**Challenge 1:**
Below is a caramelized onion tart recipe, followed by data. List every ingredient the recipe gives for the crust.
**Challenge 2:**
Continue the caramelized onion tart recipe below. Write the next steps of its directions, starting after the blind-baking step.

**Selected passage:**
Caramelized Onion Tart

  • Makes: 12 servings.

Ingredients

  • For the Crust:
  • 1 ½ cups all-purpose flour
  • 10 tbsp oil
  • 1 tsp sugar
  • salt
  • 6 tbsp ice water, or more as necessary
  •  

  • For the Filling:
  • 1/4 tbsp olive oil
  • 2 large sweet onion, thinly sliced
  • 4 garlic cloves, minced
  • 6 tbsp nutritional yeast or other cheese substitute
  • 1 tbsp chopped herbs like thyme or sage
  • 2 VeganEggs
  • 1 cup Ripple Foods Half-and-Half
  • 1 teaspoon salt
  • black pepper

Directions

  1. Make the crust by mixing the oil, sugar, salt and flour together by hand into a uniform mixture. Add in the water one tablespoon at a time to make a shortcrust pastry, then press it into twelve mini tart molds or one large 11-inch tart pan. Prick the crust with a fork and blind bake at 375 in the oven for 10 minutes.

**Data provided:**
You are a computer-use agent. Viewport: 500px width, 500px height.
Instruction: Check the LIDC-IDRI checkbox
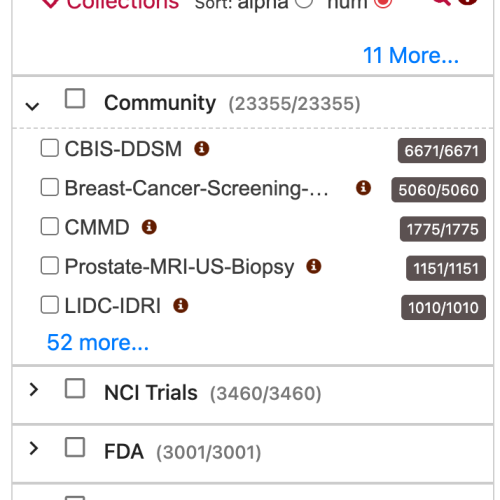click(50, 305)
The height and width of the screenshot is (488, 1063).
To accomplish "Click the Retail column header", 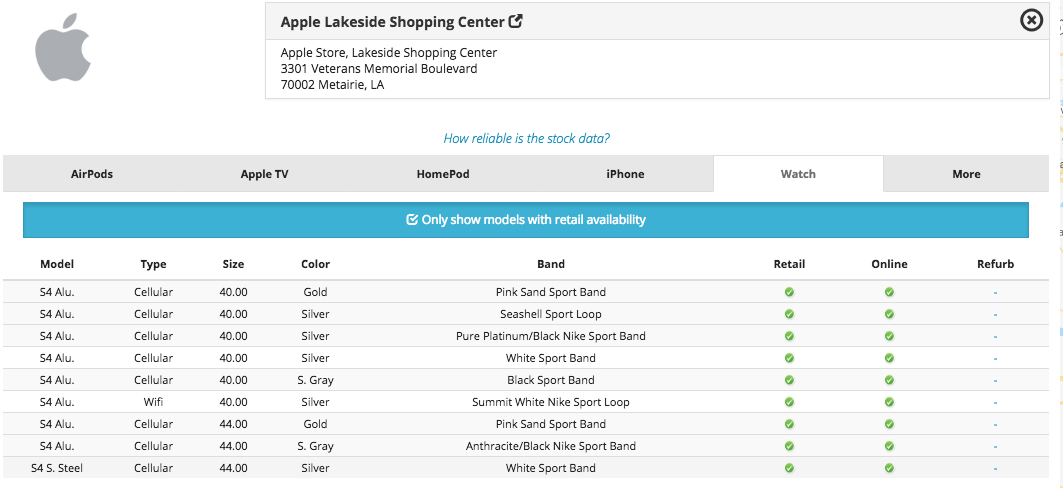I will click(789, 264).
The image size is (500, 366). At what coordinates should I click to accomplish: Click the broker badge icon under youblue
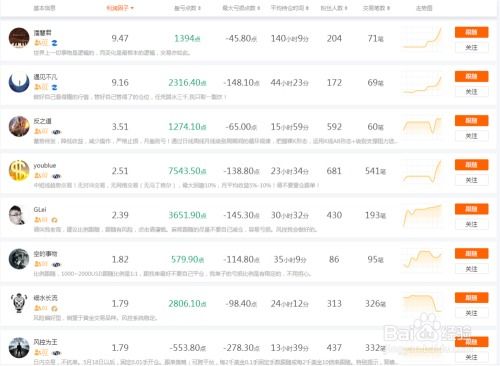pos(56,176)
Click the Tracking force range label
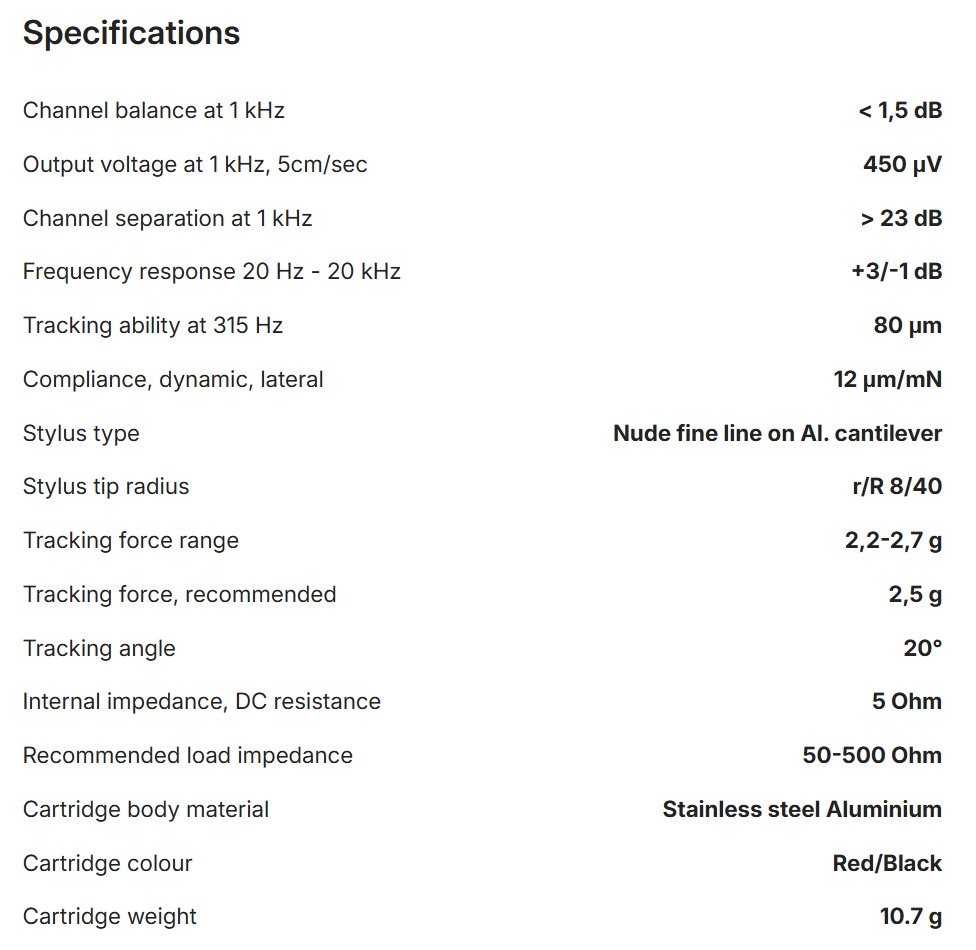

**Response 1:**
1 ½ cups all-purpose flour
10 tbsp oil
1 tsp sugar
salt
6 tbsp ice water, or more as necessary

**Response 2:**
  2. For the filling, sauté the onions in the oil until golden, stirring often, for 20 minutes. Add in the garlic and herbs. Let cool, then divide the onions between the tart shells. Divide the nutritional yeast or cheese substitute between the tarts, then whisk the vegan egg and Ripple Foods half and half together with the salt and black pepper. Divide between the tarts, then bake for 20 minutes or so, until the filling is set and the crust is golden.